Selected passage: Begin

The high school religion teacher whom I most recall taught us to lie on our backs under trees and gaze into the sunlit branches. I can’t do that anymore; my back would ache and I’d have to summon help to stand. But I can tilt my head from the comfort of my porch and scan the oaks for birds.
Scores of them settle as evening falls. Even more herald the rising sun. I work on the layout of my little deck and think about mornings in Brookside, with our umbrella maple rising high and wide to catch the sweet rays of dawn. That maple split in an ice storm one year. Half of it fell across our porch. We dealt with the mess, eventually; but the tree remained lopsided for the next decade. You could see the sunset, filtered through its leaves and streaming through the open air on one side.
Whether I can see the horizon depends on who parks next to me at any given time. For several years, my view of the western sky has been blocked by a blue tiny house. But I’ve had an empty lot to the east followed by a small van for just as long, so I could see the dawn from my window if I focused on the skyline beyond the adjacent lots. Whatever benefit comes from staring into the dappled leaves has inured to my benefit. My soul stills and my psyche calms.
As I cruise into the last years of my earthly existence, sunrise and sunset become more significant. Each day that I live brings possibility but now the moments radiate with the bittersweet tang of mild regret combined with gentle hope. So I take every chance that I can to engage in the Jerry Curran tree therapy, sitting in my twenty-dollar porch rocker, surrounded by ivy and fluttering hummingbirds. I rock, and I think, and I ruminate. The breeze dances, the birds chatter, and the squirrel chases its mate. I do not know if there is a God in a place called heaven but for the time being, at least, all is right with the world.

Selected passage: End
Material shown: Begin

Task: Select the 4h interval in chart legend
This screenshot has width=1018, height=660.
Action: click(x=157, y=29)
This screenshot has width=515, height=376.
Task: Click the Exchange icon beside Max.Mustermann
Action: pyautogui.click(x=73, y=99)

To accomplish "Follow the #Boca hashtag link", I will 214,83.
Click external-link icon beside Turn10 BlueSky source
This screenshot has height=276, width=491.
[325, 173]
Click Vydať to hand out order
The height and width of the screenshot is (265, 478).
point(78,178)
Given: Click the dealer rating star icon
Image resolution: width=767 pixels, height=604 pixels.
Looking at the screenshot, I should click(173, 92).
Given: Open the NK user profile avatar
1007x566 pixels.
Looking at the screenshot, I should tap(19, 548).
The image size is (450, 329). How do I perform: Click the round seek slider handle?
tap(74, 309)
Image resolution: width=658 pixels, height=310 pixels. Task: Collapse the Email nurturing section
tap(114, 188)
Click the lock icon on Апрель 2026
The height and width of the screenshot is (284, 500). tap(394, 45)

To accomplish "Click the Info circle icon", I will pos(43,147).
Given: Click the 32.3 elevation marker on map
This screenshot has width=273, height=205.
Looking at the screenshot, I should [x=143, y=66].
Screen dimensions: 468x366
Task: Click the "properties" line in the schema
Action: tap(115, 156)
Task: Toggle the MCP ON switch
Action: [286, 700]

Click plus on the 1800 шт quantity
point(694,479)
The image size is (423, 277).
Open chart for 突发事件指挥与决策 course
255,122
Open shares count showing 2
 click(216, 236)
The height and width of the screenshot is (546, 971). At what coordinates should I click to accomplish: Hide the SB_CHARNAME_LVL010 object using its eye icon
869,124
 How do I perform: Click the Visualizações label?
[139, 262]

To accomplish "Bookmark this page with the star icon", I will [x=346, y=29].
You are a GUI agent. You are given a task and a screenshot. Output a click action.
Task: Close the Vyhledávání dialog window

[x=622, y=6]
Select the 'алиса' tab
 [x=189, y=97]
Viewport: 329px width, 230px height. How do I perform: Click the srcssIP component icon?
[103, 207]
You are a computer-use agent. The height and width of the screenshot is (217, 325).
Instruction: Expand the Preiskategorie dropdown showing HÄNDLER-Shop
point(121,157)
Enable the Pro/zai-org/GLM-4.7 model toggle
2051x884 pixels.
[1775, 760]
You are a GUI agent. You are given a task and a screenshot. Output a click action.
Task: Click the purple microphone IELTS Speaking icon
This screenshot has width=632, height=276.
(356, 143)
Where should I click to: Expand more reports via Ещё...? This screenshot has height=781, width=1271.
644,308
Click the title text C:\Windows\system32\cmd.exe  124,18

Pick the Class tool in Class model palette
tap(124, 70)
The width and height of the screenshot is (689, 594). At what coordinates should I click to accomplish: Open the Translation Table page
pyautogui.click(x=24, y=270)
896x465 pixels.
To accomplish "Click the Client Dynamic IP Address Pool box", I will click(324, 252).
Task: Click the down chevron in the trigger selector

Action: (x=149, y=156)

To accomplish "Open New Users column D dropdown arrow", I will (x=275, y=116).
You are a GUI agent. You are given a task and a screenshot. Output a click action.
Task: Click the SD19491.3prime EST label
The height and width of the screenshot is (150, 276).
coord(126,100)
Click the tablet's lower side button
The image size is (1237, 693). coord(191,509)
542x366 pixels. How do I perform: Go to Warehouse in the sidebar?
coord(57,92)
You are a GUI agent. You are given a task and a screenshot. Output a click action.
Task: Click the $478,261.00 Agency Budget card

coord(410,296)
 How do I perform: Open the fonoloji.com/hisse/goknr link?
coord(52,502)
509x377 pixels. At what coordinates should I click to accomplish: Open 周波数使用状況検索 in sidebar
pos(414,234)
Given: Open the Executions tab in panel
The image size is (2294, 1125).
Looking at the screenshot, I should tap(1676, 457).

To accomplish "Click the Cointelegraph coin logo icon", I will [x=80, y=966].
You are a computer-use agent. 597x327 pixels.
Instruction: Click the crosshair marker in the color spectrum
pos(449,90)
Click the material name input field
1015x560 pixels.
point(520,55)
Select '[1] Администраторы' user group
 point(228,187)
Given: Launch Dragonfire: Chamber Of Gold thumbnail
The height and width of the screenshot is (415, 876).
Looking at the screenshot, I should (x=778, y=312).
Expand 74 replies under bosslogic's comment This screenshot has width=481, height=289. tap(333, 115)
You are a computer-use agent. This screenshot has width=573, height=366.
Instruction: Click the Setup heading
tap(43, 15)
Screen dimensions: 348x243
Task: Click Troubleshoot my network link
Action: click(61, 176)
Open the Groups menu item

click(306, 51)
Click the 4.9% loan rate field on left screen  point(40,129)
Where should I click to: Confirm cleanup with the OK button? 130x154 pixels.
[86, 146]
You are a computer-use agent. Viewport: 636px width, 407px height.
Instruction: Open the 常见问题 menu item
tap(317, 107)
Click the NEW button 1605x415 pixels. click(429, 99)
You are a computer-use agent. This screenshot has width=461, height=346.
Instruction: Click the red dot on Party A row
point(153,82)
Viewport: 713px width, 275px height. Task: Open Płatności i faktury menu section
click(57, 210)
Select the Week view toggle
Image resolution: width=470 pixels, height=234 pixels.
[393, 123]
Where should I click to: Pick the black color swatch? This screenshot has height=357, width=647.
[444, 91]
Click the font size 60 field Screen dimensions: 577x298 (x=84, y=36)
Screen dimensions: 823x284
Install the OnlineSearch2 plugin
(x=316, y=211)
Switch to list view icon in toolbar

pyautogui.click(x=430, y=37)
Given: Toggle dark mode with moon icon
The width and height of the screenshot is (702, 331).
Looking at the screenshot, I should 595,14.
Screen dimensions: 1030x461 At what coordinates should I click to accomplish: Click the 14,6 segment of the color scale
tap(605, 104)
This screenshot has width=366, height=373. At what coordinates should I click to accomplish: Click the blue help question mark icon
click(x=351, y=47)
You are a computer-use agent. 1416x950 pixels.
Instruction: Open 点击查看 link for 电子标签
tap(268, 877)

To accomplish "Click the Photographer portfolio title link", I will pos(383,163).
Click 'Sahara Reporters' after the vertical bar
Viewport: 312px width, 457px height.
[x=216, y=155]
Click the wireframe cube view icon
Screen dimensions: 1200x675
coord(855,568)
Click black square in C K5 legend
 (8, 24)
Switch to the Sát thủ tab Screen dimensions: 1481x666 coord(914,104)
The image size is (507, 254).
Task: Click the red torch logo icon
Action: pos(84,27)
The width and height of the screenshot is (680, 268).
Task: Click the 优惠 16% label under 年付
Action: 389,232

Material shown: End

- _Work instruction 1_: Copy the porch essay word for word from "The high school" to "on one side.".
- _Work instruction 2_:
Answer these questions from the porch essay:
(a) What caused the maple in Brookside to split?
(b) For several years, what has blocked the view of the western sky?
(c) How much did the porch rocker cost?
- _Work instruction 3_: Summarize the porch essay in two sentences.

- _Exercise solution 1_:
The high school religion teacher whom I most recall taught us to lie on our backs under trees and gaze into the sunlit branches. I can’t do that anymore; my back would ache and I’d have to summon help to stand. But I can tilt my head from the comfort of my porch and scan the oaks for birds.
Scores of them settle as evening falls. Even more herald the rising sun. I work on the layout of my little deck and think about mornings in Brookside, with our umbrella maple rising high and wide to catch the sweet rays of dawn. That maple split in an ice storm one year. Half of it fell across our porch. We dealt with the mess, eventually; but the tree remained lopsided for the next decade. You could see the sunset, filtered through its leaves and streaming through the open air on one side.

- _Exercise solution 2_:
(a) An ice storm.
(b) A blue tiny house.
(c) Twenty dollars.

- _Exercise solution 3_: The writer was once taught by a high school religion teacher to gaze into sunlit branches from beneath trees, and now scans the oaks for birds from a porch while recalling a maple in Brookside that split in an ice storm. Nearing the last years of life, the writer finds sunrise and sunset more significant and practices this tree therapy in a porch rocker, which stills the soul and calms the psyche.